▶ [TEXT BLOCK]:
════════════════════

Ulster Classic

Tournament information
- Location: Belfast, Northern Ireland
- Established: 1984
- Course: Belvoir Park GC
- Tour: Ladies European Tour
- Format: 72-hole Stroke play
- Month played: May
- Final year: 1987

Tournament record score
- Aggregate: 283 Dale Reid
- To par: −9 as above

Final champion
- Dale Reid

= Ulster Volkswagen Classic =

The Ulster Volkswagen Classic was a women's professional golf tournament on the Ladies European Tour held in Northern Ireland. It was played annually between 1983 and 1987, initially as a pro-am at Clandeboye Golf Club and thereafter at Belvoir Park Golf Club in Belfast.

════════════════════

▶ [TO DO]:
In the Ulster Volkswagen Classic text, which golfer holds the tournament record aggregate score, and what is that score? The lines after this point are separate from the Ulster Volkswagen Classic text.

▶ [COLLECTED MATERIAL]:
════════════════════

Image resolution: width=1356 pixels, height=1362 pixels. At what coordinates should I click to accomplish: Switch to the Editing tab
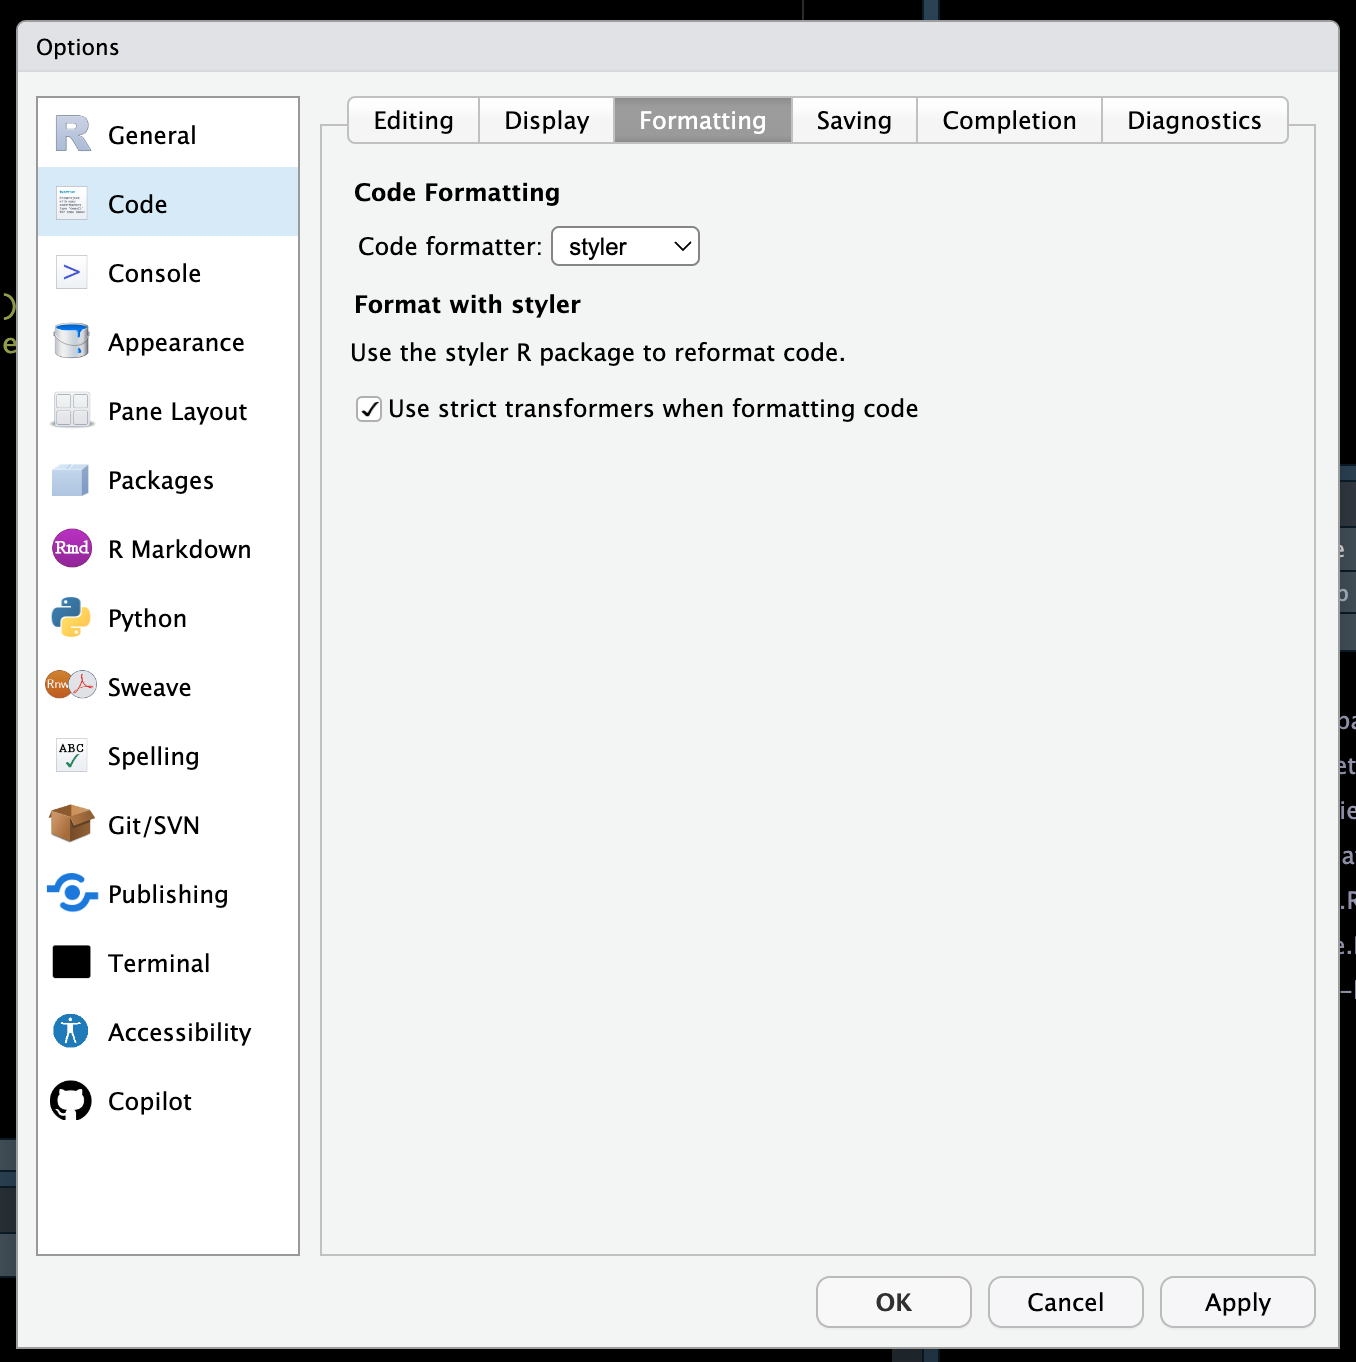coord(413,121)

════════════════════

▶ [TASK RESULT]:
Dale Reid, with an aggregate of 283.